The FPÖ of course jumped on the anti-burka/veil train pretty quickly:



"Too beautiful for a veil. Against the islamisation of Europe."

This was posted by the Upper Austrian FPÖ-leader on his Facebook page recently.

The FPÖ will also introduce a motion in parliament this week to ban burkas from the Austrian public (a measure that will fail of course, because SPÖ and ÖVP are against it).

The FPÖ-measure failed today in parliament:

http://kurier.at/politik/inland/nationalrat-kurz-lehnt-burkaverbot-ab-antrag-der-fpoe-abgewisen/74.226.643

SPÖ, ÖVP, Greens and NEOS voted against it, FPÖ and Team Stronach for it.
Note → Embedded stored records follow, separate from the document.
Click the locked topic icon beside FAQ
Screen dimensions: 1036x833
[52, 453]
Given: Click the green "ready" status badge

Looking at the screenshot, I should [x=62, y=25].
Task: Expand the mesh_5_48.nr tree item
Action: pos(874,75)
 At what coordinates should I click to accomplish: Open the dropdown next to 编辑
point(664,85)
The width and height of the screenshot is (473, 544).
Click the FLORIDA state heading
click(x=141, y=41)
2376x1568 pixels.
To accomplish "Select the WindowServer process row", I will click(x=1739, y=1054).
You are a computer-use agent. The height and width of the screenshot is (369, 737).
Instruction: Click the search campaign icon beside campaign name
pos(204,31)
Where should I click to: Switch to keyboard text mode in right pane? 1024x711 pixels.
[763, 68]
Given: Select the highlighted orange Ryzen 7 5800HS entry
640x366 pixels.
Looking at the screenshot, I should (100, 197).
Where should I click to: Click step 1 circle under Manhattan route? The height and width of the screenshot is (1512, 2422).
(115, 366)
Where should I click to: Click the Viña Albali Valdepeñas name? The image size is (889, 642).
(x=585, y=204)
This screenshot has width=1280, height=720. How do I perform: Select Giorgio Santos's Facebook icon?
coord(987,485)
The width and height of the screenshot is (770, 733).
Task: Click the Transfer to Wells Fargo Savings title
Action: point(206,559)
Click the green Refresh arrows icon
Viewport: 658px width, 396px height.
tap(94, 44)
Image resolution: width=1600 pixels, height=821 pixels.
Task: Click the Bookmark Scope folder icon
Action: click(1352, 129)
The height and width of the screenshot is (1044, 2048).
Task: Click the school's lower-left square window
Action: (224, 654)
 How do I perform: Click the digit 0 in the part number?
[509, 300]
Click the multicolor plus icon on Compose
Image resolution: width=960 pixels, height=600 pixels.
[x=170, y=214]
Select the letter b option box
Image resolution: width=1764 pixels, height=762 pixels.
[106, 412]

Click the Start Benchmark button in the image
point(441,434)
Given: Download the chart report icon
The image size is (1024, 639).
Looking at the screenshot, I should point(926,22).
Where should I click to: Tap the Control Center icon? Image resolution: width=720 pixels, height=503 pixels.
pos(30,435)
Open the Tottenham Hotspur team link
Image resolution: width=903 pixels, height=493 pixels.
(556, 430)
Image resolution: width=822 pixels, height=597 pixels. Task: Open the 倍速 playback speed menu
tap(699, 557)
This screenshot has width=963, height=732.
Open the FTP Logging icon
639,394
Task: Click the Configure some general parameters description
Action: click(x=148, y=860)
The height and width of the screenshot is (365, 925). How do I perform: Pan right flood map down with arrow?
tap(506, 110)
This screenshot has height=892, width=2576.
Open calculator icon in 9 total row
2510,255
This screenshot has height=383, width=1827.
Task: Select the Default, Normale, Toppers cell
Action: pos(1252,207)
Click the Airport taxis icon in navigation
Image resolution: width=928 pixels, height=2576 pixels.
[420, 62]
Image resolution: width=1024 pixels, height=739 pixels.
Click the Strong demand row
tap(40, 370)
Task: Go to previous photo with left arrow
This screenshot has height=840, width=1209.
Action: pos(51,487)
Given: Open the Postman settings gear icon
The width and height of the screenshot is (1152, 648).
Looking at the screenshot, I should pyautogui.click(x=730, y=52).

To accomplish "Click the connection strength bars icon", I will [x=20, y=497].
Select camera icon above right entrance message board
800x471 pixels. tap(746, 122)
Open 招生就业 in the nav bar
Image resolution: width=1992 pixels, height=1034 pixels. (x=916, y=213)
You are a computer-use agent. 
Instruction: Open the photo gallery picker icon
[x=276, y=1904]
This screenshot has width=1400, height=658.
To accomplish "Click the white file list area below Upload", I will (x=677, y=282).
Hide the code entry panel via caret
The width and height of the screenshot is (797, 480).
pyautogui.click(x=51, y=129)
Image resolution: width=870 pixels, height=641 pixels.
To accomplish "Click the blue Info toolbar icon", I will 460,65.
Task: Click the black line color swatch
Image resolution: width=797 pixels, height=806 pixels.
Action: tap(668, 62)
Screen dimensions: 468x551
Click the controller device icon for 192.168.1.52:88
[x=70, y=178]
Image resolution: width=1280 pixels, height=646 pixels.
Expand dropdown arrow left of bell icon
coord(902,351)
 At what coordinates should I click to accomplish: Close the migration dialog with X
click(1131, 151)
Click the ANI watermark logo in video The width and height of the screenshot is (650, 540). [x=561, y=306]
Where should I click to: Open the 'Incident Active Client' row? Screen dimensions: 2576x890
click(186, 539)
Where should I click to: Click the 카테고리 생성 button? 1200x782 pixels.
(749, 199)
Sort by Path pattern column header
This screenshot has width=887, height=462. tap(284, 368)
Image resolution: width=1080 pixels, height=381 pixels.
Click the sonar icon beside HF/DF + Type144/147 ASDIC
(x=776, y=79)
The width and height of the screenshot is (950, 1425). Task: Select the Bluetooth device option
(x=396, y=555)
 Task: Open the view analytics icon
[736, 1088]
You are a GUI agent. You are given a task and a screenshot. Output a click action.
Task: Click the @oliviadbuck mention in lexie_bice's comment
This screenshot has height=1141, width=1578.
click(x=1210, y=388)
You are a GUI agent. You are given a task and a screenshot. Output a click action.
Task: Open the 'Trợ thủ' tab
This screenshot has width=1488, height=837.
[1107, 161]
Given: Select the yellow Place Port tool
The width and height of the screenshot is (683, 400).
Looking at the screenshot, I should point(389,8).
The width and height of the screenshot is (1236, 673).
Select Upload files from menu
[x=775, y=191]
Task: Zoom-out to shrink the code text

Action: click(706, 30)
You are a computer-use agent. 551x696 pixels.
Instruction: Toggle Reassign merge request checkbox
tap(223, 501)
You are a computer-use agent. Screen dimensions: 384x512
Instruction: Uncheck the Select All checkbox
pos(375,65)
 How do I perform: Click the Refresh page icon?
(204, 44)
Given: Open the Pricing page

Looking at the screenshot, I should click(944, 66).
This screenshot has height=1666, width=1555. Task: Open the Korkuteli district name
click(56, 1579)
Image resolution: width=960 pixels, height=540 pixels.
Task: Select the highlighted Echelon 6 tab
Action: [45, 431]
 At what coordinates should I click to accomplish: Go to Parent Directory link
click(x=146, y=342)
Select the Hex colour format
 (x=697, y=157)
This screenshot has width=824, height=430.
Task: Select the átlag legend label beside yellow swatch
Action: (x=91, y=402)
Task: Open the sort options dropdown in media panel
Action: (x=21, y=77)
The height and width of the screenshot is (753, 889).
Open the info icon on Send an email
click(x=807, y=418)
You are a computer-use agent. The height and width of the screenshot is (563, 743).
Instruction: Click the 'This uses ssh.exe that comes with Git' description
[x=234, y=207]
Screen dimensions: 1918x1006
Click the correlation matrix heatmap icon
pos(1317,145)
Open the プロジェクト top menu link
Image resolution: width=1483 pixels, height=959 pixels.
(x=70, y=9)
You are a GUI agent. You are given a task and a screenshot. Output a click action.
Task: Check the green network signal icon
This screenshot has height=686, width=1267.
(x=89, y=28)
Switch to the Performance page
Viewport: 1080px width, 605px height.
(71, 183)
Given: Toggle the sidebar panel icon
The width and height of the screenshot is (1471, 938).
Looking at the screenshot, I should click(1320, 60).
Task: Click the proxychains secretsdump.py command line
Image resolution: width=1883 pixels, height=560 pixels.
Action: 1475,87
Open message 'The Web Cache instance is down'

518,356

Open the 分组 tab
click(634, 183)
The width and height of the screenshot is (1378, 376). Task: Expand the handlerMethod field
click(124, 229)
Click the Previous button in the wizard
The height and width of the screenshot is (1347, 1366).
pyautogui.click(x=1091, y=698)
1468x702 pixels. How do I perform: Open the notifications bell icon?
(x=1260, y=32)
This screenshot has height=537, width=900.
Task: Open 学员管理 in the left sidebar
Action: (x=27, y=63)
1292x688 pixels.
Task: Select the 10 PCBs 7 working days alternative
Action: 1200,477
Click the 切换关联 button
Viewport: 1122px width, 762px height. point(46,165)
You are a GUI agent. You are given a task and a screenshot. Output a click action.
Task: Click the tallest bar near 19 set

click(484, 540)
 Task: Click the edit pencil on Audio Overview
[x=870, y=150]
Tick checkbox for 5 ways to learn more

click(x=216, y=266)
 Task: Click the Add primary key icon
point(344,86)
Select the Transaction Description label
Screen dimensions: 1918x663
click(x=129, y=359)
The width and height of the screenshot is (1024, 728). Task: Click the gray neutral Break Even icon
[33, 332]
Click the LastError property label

Quote from Foreign Minister Sebastian Kurz (ÖVP) - who's cabinet is also responsible for integration stuff:

"That's an artificial debate. Burka-wearing women who live in Austria are very rare and those who visit the country leave a lot of money here."

...

(In fact, the city where I live (Zell am See) has ca. 1 million Arab tourists each year and is one of the biggest tourism magnets for Arabs in Europe. I see thousands of Niqab-wearing women every summer and it doesn't bother me at all.)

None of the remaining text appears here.